Differential vulnerability of microtubule components in cerebral ischemia

Abstract

Differential vulnerability of the major components of microtubules was examined in ischemic gerbil brains by a light microscopic, immunohistochemical method using monoclonal antibodies for microtubule-associated protein (MAP) 1A and MAP2, polyclonal antibody for MAP1 and 2 as well as monoclonal antibody for alpha-tubulin. Progressive cerebral ischemia during unilateral carotid occlusion for 5, 15 and 120 min and reperfusion for 3, 12 and 48 h following bilateral carotid occlusion for 10 min were studied.
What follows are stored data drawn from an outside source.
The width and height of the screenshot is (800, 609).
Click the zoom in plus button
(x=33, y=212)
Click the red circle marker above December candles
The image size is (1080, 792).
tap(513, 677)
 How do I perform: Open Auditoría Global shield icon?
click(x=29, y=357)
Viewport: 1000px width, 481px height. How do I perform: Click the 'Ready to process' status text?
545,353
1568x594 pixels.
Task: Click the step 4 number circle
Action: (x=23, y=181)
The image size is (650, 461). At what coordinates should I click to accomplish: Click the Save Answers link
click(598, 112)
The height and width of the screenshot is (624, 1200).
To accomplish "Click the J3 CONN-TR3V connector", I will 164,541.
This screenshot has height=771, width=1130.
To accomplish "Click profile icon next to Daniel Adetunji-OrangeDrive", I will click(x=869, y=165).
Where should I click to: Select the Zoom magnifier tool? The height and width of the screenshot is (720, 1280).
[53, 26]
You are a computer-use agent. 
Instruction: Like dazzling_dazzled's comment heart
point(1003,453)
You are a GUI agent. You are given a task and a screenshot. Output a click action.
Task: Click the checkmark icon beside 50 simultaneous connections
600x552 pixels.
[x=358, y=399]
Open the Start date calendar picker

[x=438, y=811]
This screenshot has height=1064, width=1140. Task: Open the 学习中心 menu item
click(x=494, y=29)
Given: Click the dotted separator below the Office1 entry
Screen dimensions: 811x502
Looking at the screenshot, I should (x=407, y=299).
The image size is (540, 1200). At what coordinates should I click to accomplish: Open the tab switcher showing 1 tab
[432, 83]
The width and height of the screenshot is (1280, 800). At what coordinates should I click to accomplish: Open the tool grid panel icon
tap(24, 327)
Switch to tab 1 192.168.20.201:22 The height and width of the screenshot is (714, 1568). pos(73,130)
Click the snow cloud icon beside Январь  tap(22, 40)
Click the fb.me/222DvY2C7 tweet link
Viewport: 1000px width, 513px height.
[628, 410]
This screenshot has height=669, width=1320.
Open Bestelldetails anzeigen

Ischemic lesions in the subiculum-CA1 region were visualized by all antibodies after ischemia for 5 min but the antibody for alpha-tubulin was less sensitive. The antibody for alpha-tubulin was also less sensitive than antibodies for MAPs for detection of early postischemic lesions. Differential sensitivity was also observed in the cerebral cortex and other brain regions. Microtubules in myelinated axons were more stable than those in dendrites. The observed loss of immunohistochemical reactivities for MAPs and alpha-tubulin may have been caused by activation of calcium-dependent proteolytic enzymes such as calpains. The discrepancy between MAPs and alpha-tubulin could be due to differences in affinities or topographic distributions of these proteins within microtubules.